Source text ::

● ● ●

Linux NFS development
 help / color / mirror / Atom feed
From: Tom Tucker <tom@opengridcomputing.com>
To: Chuck Lever <chuck.lever@oracle.com>
Cc: "J. Bruce Fields" <bfields@fieldses.org>, linux-nfs@vger.kernel.org
Subject: Re: [RFC,PATCH 11/38] svc: Add xpo_accept transport function
Date: Fri, 30 Nov 2007 15:47:20 -0600	[thread overview]
Message-ID: <1196459240.5432.56.camel@trinity.ogc.int> (raw)
In-Reply-To: <443F726B-E9E6-4859-8B61-2F8A305EF241@oracle.com>


On Fri, 2007-11-30 at 16:01 -0500, Chuck Lever wrote:
> The refactoring here helps clarity.  More below.
> 
> On Nov 29, 2007, at 5:40 PM, Tom Tucker wrote:
> > Previously, the accept logic looked into the socket state to determine
> > whether to call accept or recv when data-ready was indicated on an  
> > endpoint.

● ● ●

Challenge A :: According to the mailing list message, what did the accept logic previously look into to decide whether to call accept or recv?
Challenge B :: Transcribe the mailing list message between "Linux NFS development" and "Message-ID: <1196459240.5432.56.camel@trinity.ogc.int> (raw)", inclusive.
The lines after the mailing list message are separate material.

Data section ::
● ● ●

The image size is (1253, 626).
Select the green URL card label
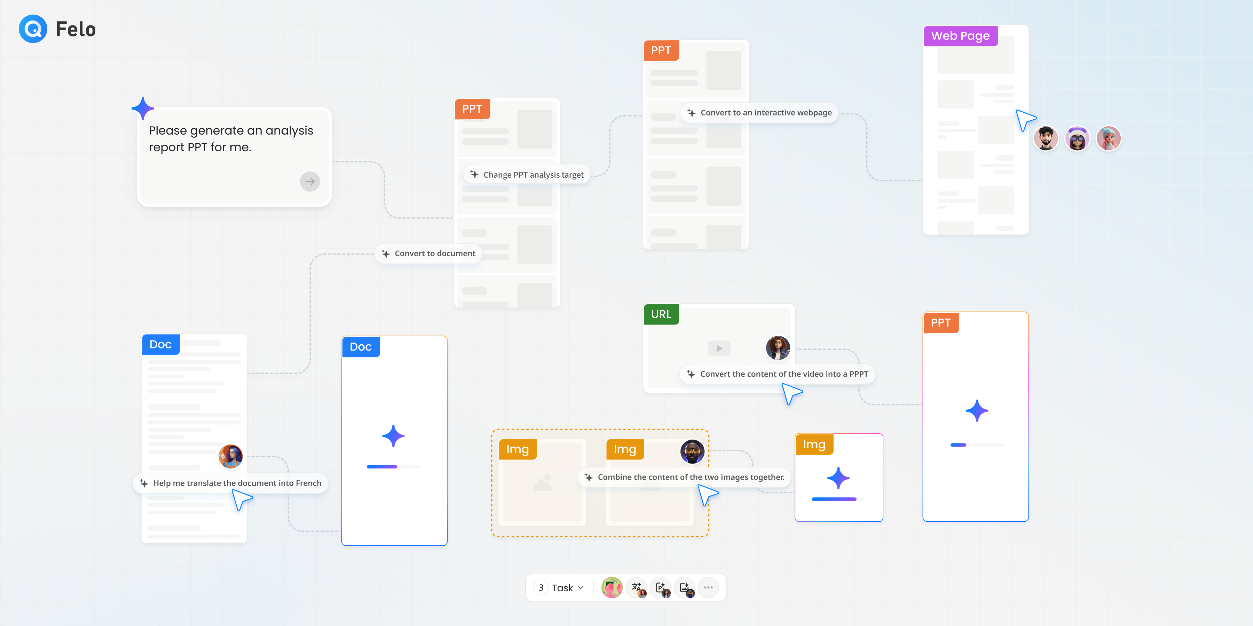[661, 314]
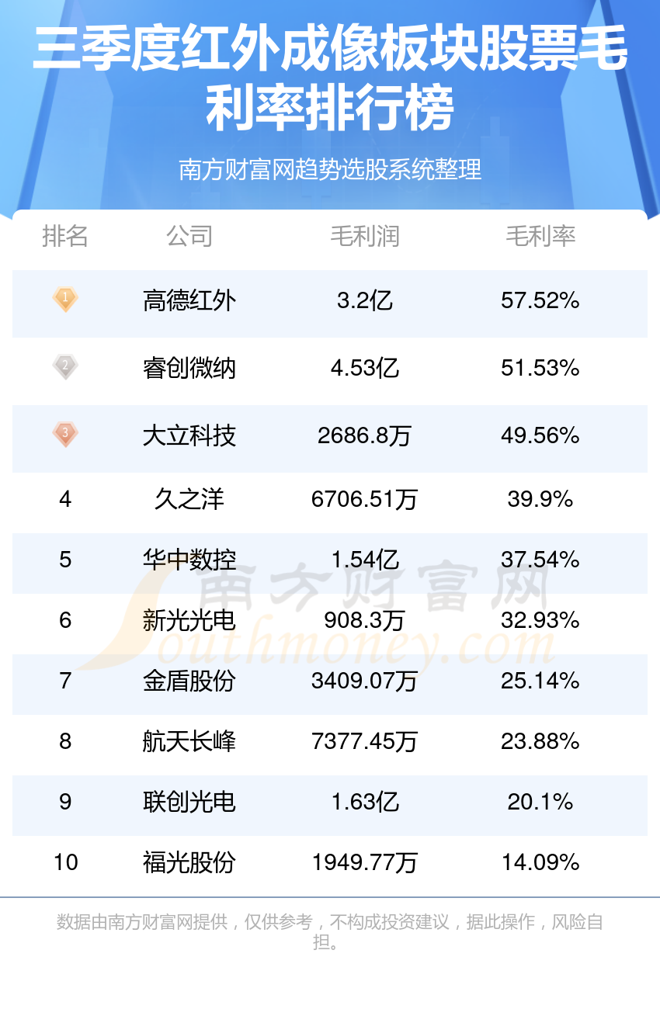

● ● ●

Finished answer A :: The socket state.

Finished answer B ::
Linux NFS development
 help / color / mirror / Atom feed
From: Tom Tucker <tom@opengridcomputing.com>
To: Chuck Lever <chuck.lever@oracle.com>
Cc: "J. Bruce Fields" <bfields@fieldses.org>, linux-nfs@vger.kernel.org
Subject: Re: [RFC,PATCH 11/38] svc: Add xpo_accept transport function
Date: Fri, 30 Nov 2007 15:47:20 -0600	[thread overview]
Message-ID: <1196459240.5432.56.camel@trinity.ogc.int> (raw)